I am going to try again, maybe someone knows how to fix this:

With SW (or HW) flow offload enabled, the PPTP client behind the router stops working.

The proper nat helper module is loaded, maybe nat helper modules are not compatible with Flow offload?

Any help would be appreciated.


#176

Are you still having issues with a combination of mwan3 + wireguard + flow offload? everything is extremely slow for me on Xiaomi R3G with offload enabled (latest snapshot).


#177

Yes, the problem still exists. I use following commangs to make wireguard interface bypass flowoffload.

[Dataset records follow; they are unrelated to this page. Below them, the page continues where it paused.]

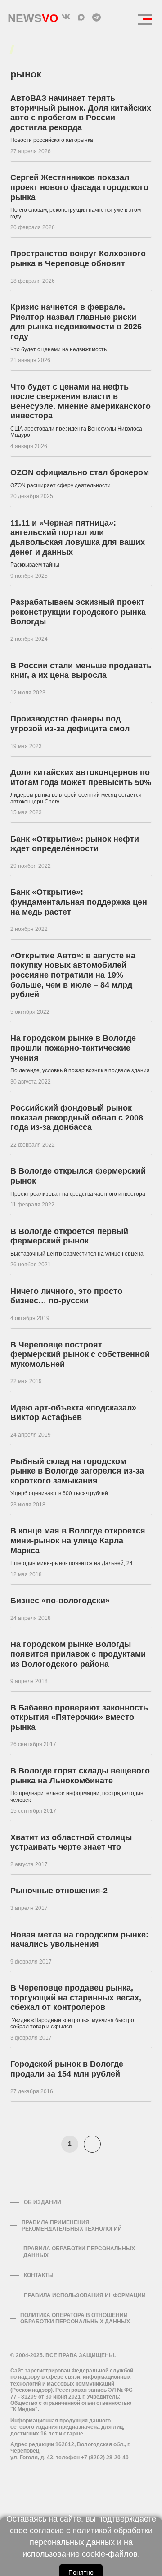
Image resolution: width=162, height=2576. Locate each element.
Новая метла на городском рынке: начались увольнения (79, 1939)
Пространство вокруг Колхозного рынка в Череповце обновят (78, 258)
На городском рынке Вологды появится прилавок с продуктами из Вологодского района (78, 1654)
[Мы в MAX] (81, 17)
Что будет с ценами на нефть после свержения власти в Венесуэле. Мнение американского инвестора (80, 401)
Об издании (42, 2202)
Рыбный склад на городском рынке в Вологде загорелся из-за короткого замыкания (77, 1471)
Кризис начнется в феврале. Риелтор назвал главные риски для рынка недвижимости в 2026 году (76, 322)
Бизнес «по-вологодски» (60, 1600)
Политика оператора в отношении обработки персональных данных (75, 2318)
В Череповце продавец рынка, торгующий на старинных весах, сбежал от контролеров (75, 1997)
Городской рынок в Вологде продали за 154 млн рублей (66, 2068)
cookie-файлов (110, 2553)
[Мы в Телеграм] (96, 17)
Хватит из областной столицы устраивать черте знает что (71, 1842)
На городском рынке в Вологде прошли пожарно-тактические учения (73, 1048)
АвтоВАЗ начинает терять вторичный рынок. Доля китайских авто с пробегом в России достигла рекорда (80, 113)
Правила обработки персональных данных (79, 2251)
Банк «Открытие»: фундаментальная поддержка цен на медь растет (78, 902)
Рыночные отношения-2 (59, 1890)
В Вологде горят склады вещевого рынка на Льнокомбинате (80, 1775)
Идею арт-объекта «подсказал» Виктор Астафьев (73, 1412)
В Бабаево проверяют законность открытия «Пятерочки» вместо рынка (79, 1717)
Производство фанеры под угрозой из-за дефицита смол (70, 723)
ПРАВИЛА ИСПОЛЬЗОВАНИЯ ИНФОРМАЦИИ (85, 2295)
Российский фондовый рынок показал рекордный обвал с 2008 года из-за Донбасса (76, 1117)
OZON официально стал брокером (79, 472)
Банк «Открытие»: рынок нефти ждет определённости (74, 843)
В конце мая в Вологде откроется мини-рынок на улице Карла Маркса (77, 1540)
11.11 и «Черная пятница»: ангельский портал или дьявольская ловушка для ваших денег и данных (77, 537)
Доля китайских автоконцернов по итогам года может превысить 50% (80, 777)
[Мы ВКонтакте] (66, 17)
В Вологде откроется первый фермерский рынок (69, 1236)
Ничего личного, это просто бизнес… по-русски (66, 1296)
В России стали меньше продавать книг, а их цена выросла (81, 670)
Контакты (39, 2275)
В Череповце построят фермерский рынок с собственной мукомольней (80, 1354)
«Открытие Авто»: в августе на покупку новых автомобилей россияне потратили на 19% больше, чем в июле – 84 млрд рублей (72, 975)
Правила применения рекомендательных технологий (72, 2225)
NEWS (33, 16)
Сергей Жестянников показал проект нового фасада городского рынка (79, 187)
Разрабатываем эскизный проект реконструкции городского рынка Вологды (78, 612)
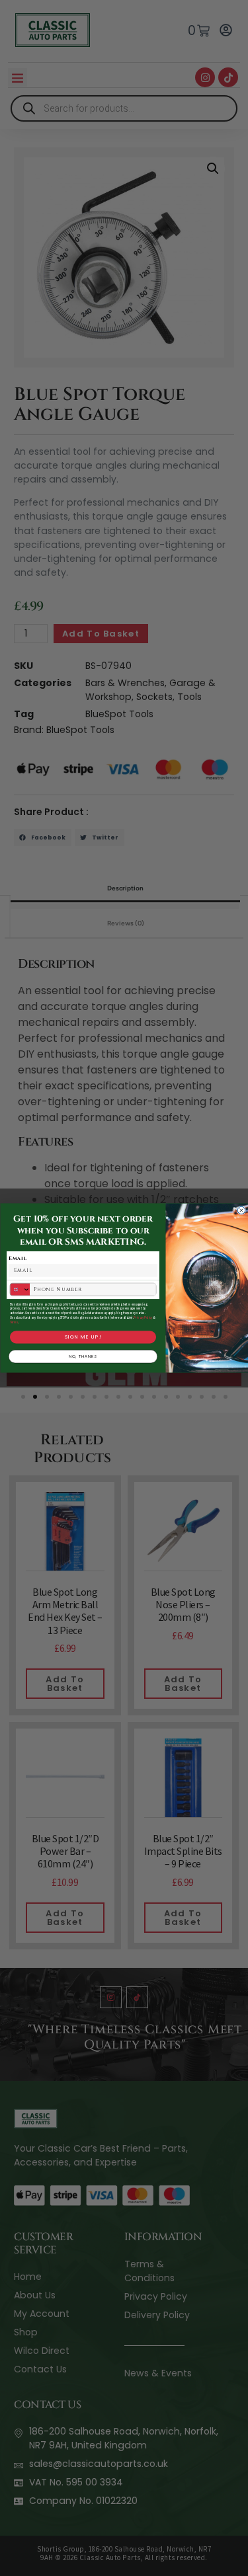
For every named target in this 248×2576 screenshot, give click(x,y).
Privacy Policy (143, 1317)
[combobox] (20, 1290)
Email (18, 1258)
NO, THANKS (83, 1356)
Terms (13, 1322)
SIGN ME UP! (82, 1337)
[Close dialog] (241, 1210)
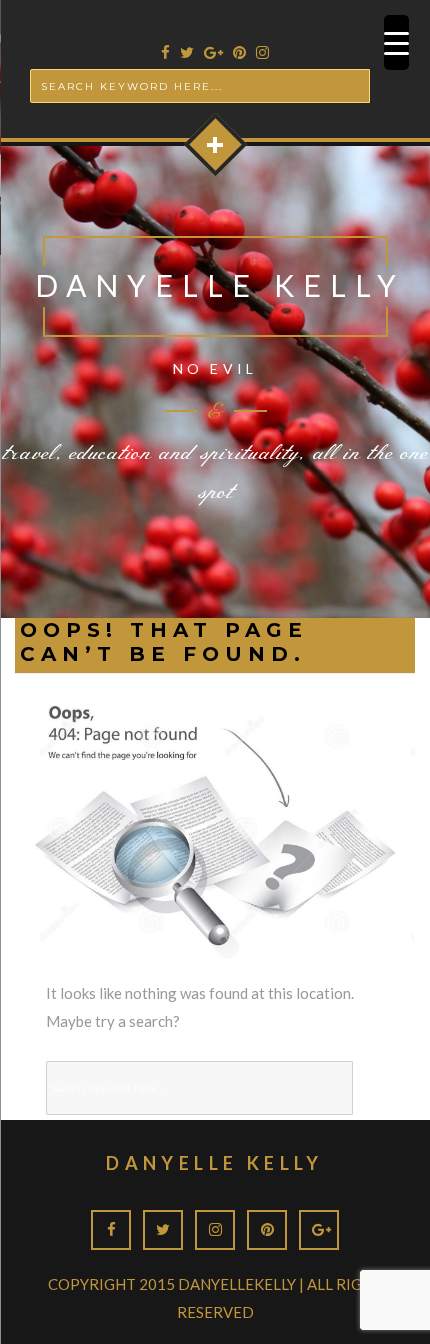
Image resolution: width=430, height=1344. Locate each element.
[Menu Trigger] (396, 42)
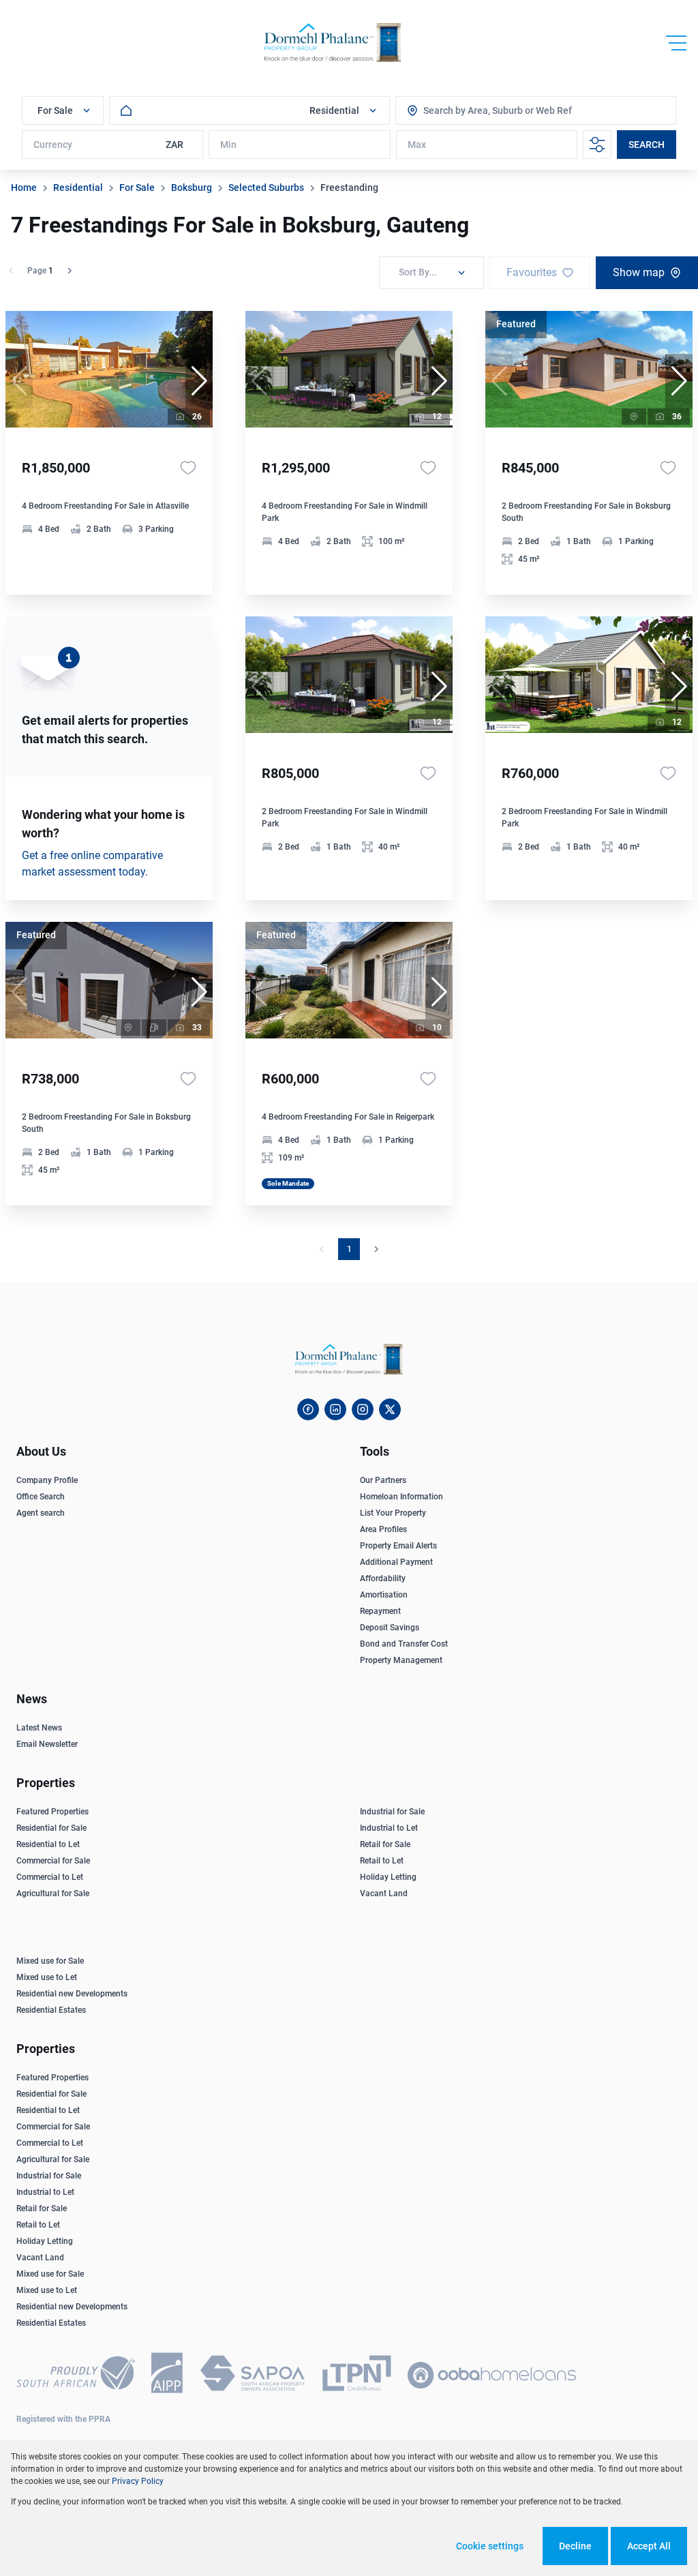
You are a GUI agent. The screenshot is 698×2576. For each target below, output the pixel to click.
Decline (575, 2546)
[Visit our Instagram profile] (363, 1409)
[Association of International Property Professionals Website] (167, 2375)
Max (417, 144)
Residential (78, 187)
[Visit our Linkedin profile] (335, 1409)
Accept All (649, 2546)
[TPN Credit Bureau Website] (356, 2375)
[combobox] (484, 110)
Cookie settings (490, 2546)
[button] (199, 381)
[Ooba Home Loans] (492, 2375)
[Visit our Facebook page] (308, 1409)
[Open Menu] (676, 43)
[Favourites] (188, 468)
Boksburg (191, 187)
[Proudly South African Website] (75, 2375)
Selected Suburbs (266, 187)
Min (228, 144)
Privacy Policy (138, 2481)
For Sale (137, 187)
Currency (52, 144)
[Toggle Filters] (597, 144)
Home (24, 187)
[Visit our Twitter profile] (390, 1409)
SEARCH (646, 144)
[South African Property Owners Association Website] (252, 2375)
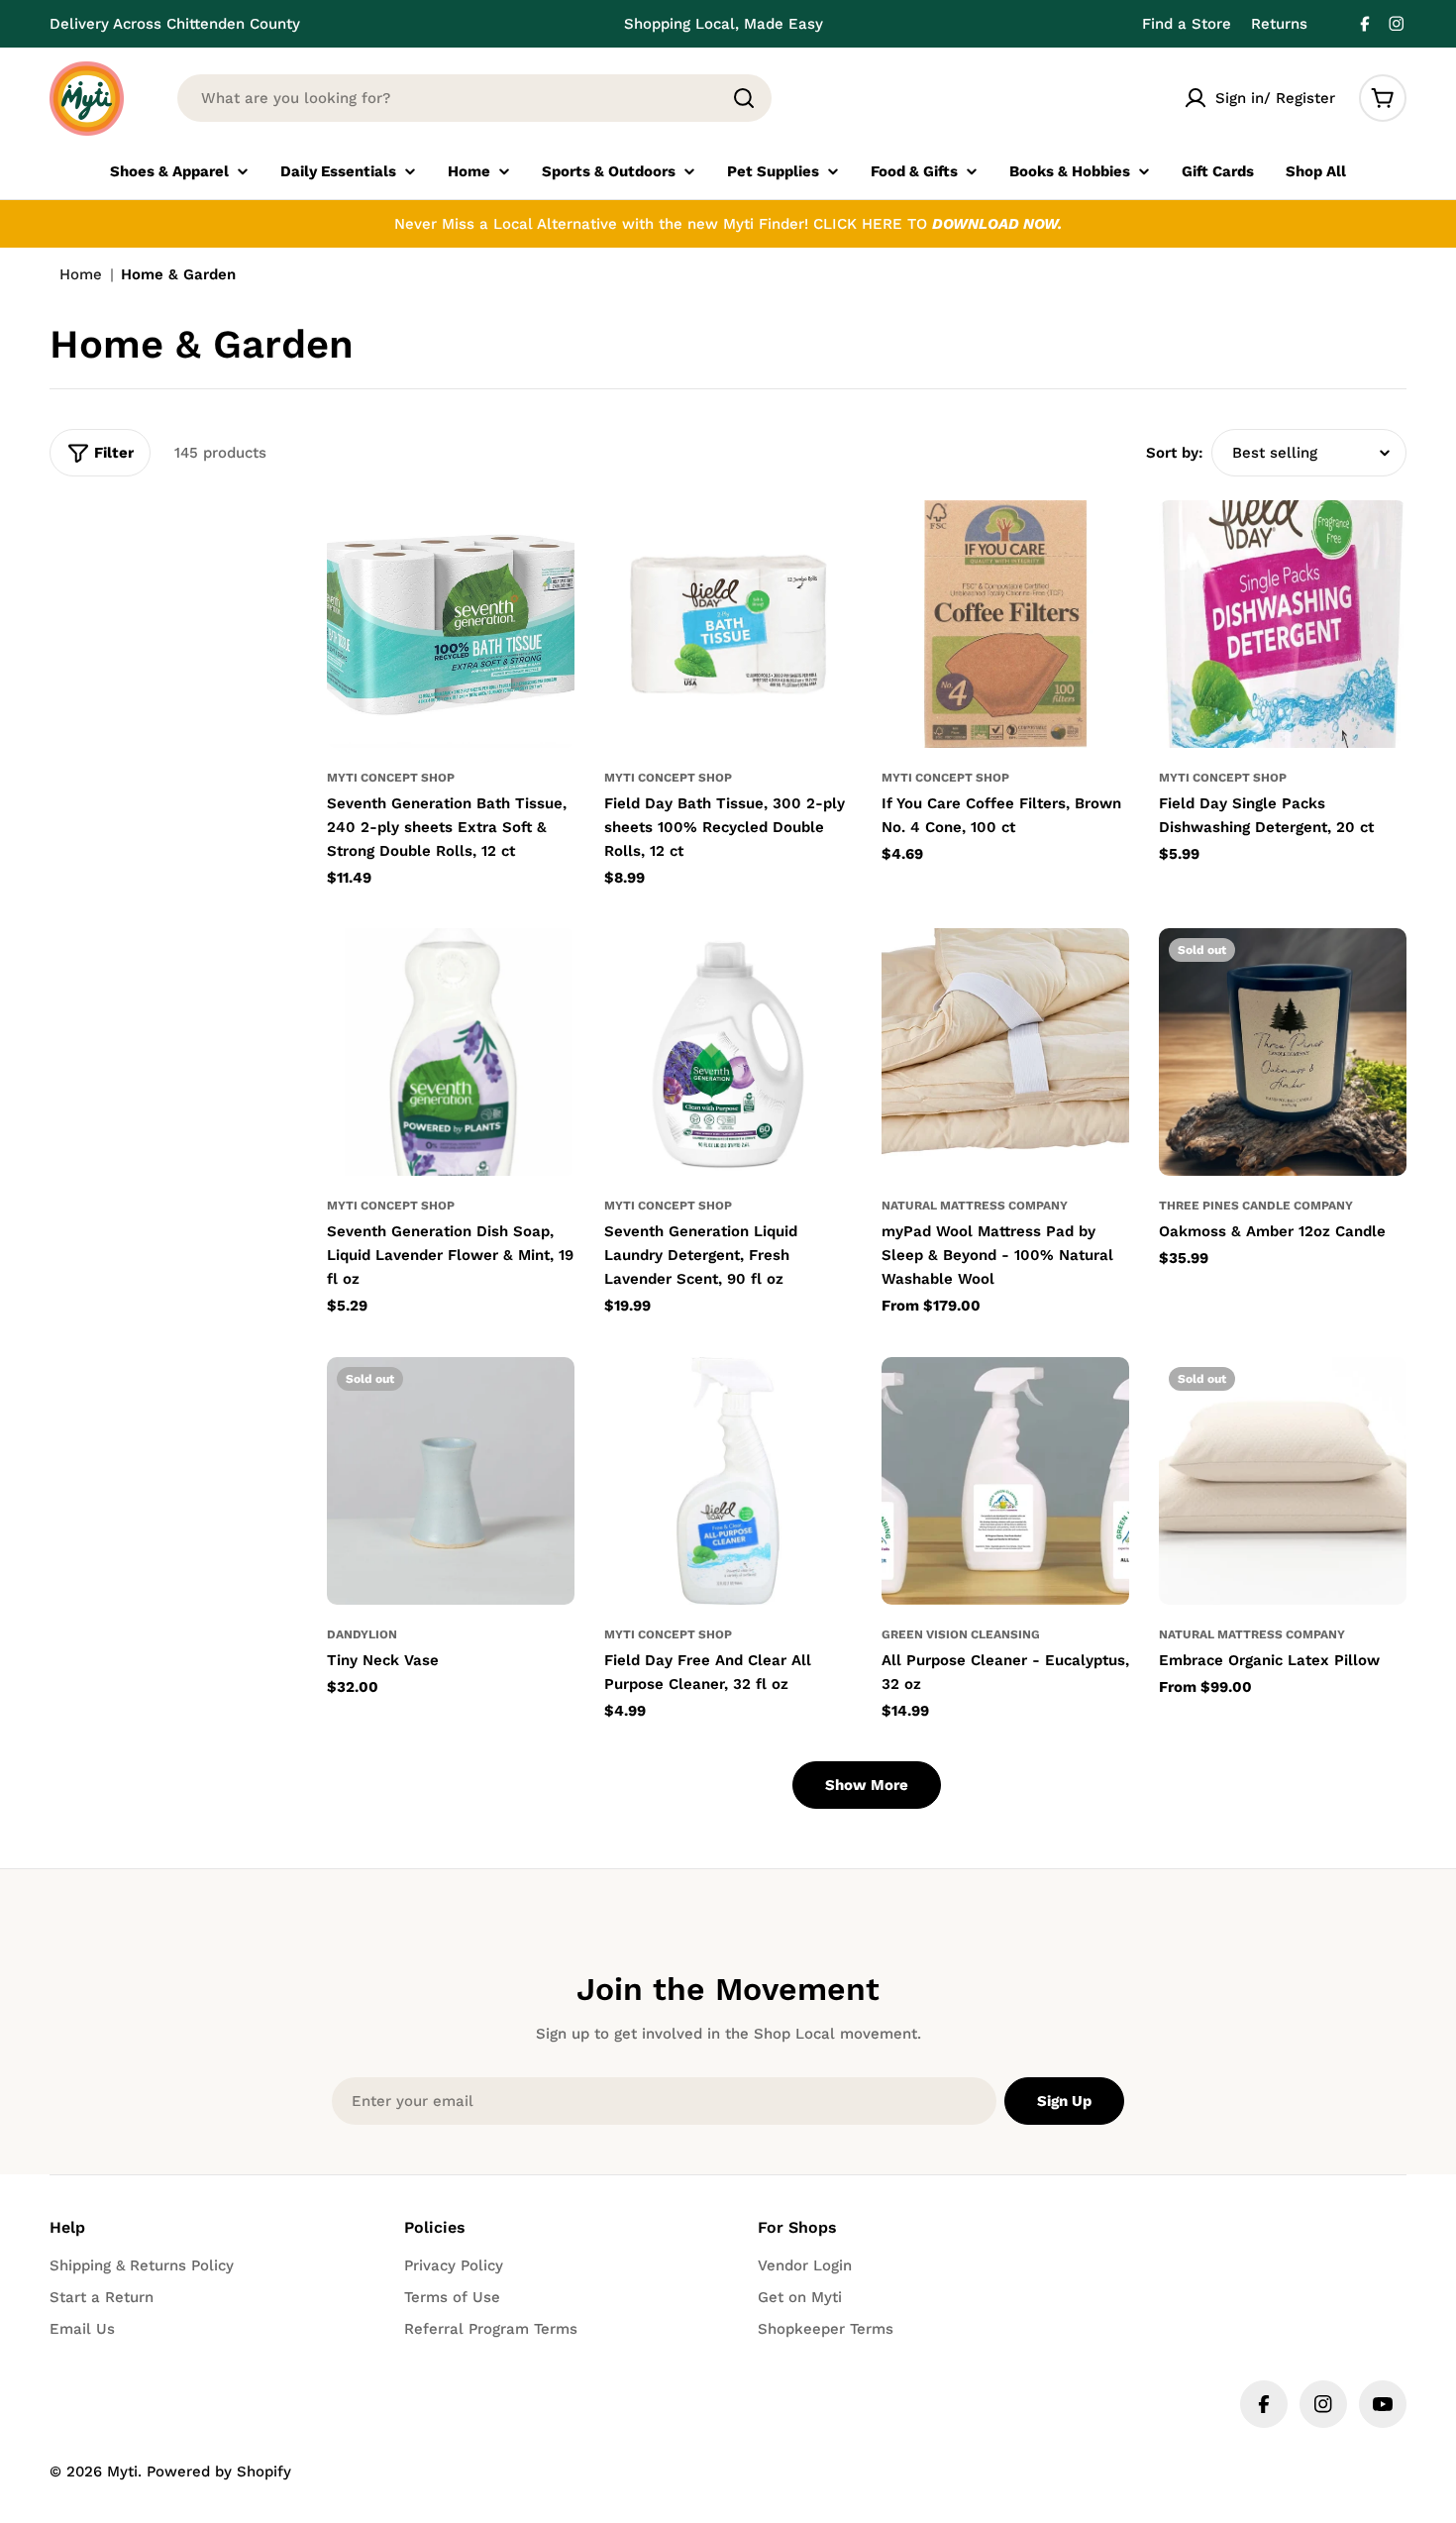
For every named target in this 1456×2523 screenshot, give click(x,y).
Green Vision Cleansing (961, 1634)
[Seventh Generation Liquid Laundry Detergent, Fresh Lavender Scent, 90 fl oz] (728, 1052)
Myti (122, 2471)
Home (80, 274)
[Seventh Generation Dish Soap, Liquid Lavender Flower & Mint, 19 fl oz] (450, 1052)
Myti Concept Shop (391, 778)
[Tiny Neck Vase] (450, 1481)
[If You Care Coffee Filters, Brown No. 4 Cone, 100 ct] (1005, 624)
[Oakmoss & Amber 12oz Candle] (1282, 1052)
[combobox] (474, 98)
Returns (1279, 24)
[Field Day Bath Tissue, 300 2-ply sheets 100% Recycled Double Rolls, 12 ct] (728, 624)
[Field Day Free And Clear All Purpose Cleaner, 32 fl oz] (728, 1481)
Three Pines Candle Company (1256, 1205)
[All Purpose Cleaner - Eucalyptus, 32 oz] (1005, 1481)
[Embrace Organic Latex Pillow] (1282, 1481)
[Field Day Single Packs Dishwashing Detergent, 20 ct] (1282, 624)
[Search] (744, 98)
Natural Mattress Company (975, 1205)
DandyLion (362, 1634)
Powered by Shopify (219, 2471)
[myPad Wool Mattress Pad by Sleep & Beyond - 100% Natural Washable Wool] (1005, 1052)
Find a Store (1186, 24)
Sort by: (1174, 453)
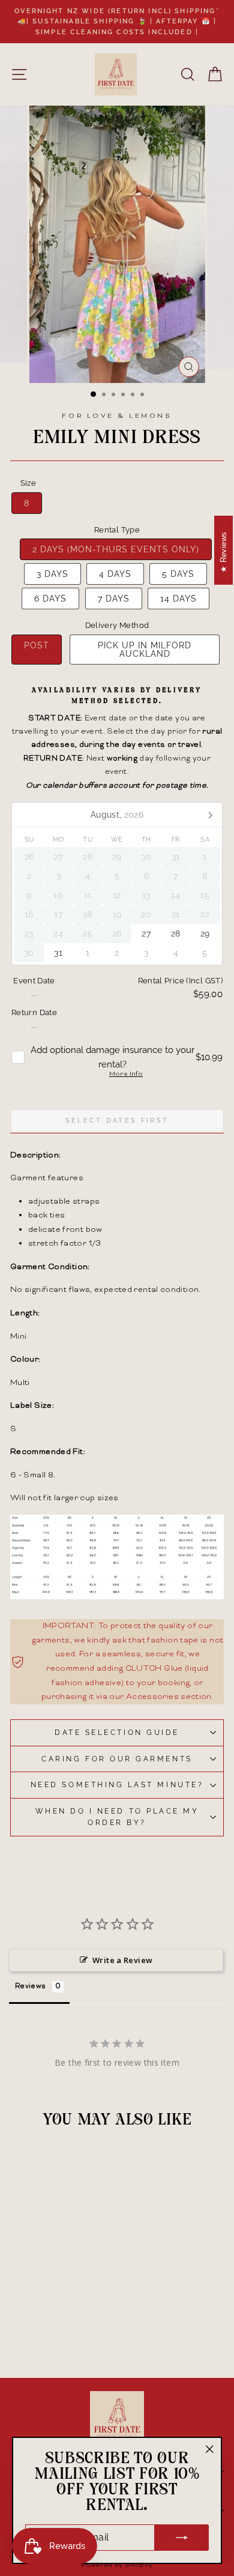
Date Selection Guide (117, 1732)
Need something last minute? (117, 1785)
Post (36, 645)
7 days (114, 598)
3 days (52, 574)
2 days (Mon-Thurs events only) (115, 549)
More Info (126, 1074)
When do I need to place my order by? (117, 1817)
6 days (50, 598)
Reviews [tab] (30, 1986)
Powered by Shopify (117, 2565)
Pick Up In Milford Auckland (144, 650)
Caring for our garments (116, 1759)
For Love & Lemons (117, 416)
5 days (178, 574)
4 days (115, 574)
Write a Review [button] (122, 1960)
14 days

iptables -A forwarding_rule -i wg -j ACCEPT
iptables -A forwarding_rule -o wg -j ACCEPT

I'm not using mwan3, so I don't know if it has compatible issues with flowoffload.


#178

In my case all traffic goes through wireguard, so there is no need to have flow offload enabled at all then?


#179

How do I check if router is doing hardware flow offloading ?
I built master for Buffalo WZR-HP-G300NH (ar71xx) and iperf was doing 350Mbs without offload and 500Mbs with offload. I expect something more, so I suspect is doing software offloading.
thank you


#180

Currently, HW offloading is only supported in ramips/mt7621.


#181

If disabling flowoffload could solve your problem, just do it.